*** Input records Section Begins ***

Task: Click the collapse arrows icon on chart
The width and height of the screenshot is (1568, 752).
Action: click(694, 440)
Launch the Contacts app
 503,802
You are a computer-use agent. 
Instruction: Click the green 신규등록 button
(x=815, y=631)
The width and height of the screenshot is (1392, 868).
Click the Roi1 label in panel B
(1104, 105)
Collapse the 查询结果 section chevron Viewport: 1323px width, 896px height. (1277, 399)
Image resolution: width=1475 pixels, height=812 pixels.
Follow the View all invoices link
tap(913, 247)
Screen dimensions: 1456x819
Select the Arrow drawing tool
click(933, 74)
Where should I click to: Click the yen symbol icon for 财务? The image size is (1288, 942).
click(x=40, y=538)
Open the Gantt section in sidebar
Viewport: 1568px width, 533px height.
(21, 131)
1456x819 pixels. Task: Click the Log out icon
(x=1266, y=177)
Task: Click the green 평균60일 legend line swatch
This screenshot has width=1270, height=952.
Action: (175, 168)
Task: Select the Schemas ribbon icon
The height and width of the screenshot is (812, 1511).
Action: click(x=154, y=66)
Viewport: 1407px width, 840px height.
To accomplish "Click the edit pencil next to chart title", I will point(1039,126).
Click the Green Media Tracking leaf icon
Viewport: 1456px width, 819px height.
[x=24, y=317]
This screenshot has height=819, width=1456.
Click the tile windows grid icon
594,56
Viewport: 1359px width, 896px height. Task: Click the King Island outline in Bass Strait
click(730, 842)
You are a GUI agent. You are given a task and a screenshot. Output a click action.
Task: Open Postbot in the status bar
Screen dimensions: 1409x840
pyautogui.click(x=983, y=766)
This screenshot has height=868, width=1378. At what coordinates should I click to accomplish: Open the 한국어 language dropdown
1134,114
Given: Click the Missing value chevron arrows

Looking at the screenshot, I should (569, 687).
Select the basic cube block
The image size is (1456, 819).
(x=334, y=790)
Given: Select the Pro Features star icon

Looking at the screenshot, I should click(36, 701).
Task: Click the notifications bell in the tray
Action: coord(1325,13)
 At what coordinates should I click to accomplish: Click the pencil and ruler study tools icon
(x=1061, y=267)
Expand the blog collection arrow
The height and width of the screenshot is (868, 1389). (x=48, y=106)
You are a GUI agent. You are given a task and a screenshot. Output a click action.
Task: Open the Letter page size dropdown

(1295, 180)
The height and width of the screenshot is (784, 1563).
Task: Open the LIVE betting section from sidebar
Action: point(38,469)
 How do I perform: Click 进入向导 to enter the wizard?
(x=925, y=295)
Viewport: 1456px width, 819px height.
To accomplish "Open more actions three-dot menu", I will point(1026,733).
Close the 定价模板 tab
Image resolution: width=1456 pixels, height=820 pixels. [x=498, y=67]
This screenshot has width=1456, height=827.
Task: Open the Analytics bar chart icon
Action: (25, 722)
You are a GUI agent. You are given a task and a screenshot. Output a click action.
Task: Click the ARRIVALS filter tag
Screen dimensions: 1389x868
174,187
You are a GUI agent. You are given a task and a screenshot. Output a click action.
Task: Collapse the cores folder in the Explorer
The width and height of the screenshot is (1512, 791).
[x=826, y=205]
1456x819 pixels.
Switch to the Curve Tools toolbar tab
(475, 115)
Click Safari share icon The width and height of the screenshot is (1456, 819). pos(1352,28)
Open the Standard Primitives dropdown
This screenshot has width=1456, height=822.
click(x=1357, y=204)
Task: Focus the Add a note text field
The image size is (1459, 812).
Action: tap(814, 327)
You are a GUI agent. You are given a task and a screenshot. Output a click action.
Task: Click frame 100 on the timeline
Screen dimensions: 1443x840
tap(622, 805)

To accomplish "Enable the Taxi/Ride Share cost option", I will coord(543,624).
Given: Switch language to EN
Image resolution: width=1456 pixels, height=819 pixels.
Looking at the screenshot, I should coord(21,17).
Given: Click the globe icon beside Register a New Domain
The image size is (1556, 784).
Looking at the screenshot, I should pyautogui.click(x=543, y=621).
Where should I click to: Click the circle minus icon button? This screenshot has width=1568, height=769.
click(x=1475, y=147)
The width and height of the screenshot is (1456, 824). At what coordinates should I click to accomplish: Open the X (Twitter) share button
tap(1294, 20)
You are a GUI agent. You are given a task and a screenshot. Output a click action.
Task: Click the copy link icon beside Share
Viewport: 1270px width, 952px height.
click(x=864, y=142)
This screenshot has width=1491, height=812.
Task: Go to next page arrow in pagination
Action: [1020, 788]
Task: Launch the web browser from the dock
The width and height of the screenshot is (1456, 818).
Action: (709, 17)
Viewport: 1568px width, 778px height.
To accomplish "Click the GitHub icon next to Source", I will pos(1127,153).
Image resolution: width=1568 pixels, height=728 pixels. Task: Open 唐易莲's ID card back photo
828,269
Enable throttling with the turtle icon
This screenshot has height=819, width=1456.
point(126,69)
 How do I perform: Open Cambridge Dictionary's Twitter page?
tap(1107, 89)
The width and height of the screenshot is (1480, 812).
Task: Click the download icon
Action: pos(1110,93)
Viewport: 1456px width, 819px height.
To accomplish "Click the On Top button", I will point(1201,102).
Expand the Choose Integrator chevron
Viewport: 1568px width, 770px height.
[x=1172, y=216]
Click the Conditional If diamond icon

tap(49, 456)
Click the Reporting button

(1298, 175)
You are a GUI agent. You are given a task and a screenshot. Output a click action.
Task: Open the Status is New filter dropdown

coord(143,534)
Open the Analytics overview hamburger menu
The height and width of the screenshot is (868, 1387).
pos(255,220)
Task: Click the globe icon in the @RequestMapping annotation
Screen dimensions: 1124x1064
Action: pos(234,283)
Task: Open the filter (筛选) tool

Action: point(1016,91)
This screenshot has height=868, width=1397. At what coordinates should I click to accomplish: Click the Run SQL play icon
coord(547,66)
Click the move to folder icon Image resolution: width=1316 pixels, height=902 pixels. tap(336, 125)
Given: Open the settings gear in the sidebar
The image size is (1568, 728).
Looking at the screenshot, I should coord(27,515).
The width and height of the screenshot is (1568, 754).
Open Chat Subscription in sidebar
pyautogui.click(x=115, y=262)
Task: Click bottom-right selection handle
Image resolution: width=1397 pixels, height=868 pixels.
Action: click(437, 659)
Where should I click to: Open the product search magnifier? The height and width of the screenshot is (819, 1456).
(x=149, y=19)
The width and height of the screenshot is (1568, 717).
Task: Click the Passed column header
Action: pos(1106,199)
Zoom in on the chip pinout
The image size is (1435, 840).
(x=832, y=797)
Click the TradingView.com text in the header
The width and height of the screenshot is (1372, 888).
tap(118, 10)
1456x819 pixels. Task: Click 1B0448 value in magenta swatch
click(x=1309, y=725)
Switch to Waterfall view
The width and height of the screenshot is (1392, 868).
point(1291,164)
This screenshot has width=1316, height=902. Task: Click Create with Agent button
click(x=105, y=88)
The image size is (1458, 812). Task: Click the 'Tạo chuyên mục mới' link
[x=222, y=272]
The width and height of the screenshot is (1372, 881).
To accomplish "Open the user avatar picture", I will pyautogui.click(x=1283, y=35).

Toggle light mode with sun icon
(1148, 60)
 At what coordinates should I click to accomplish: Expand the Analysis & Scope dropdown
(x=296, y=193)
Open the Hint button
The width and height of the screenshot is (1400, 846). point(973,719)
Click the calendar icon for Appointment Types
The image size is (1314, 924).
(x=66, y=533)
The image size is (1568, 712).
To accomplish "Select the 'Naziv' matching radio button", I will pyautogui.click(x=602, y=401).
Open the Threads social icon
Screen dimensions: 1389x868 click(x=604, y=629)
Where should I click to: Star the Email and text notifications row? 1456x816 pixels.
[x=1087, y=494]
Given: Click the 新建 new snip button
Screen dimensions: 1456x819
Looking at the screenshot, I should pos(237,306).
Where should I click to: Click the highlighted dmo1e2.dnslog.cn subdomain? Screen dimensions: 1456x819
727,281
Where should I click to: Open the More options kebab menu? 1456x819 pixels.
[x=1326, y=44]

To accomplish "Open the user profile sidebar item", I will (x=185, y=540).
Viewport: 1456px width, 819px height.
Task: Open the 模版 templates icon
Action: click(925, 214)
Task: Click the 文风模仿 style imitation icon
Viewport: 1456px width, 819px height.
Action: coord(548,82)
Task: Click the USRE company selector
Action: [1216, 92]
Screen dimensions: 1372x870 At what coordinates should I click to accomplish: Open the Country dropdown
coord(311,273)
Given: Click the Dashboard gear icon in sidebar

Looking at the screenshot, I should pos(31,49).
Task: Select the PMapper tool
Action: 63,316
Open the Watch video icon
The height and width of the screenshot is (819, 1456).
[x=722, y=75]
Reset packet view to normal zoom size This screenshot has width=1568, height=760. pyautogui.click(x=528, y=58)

*** Input records Section Ends ***

- Work request
Each line from the top of the material above, through the one that contains "Task: Select the Schemas ribbon icon", should be restated word for word.

- Task answer
Task: Click the collapse arrows icon on chart
The width and height of the screenshot is (1568, 752).
Action: click(694, 440)
Launch the Contacts app
 503,802
You are a computer-use agent. 
Instruction: Click the green 신규등록 button
(x=815, y=631)
The width and height of the screenshot is (1392, 868).
Click the Roi1 label in panel B
(1104, 105)
Collapse the 查询结果 section chevron Viewport: 1323px width, 896px height. (1277, 399)
Image resolution: width=1475 pixels, height=812 pixels.
Follow the View all invoices link
tap(913, 247)
Screen dimensions: 1456x819
Select the Arrow drawing tool
click(933, 74)
Where should I click to: Click the yen symbol icon for 财务? The image size is (1288, 942).
click(x=40, y=538)
Open the Gantt section in sidebar
Viewport: 1568px width, 533px height.
(21, 131)
1456x819 pixels. Task: Click the Log out icon
(x=1266, y=177)
Task: Click the green 평균60일 legend line swatch
This screenshot has width=1270, height=952.
Action: (175, 168)
Task: Select the Schemas ribbon icon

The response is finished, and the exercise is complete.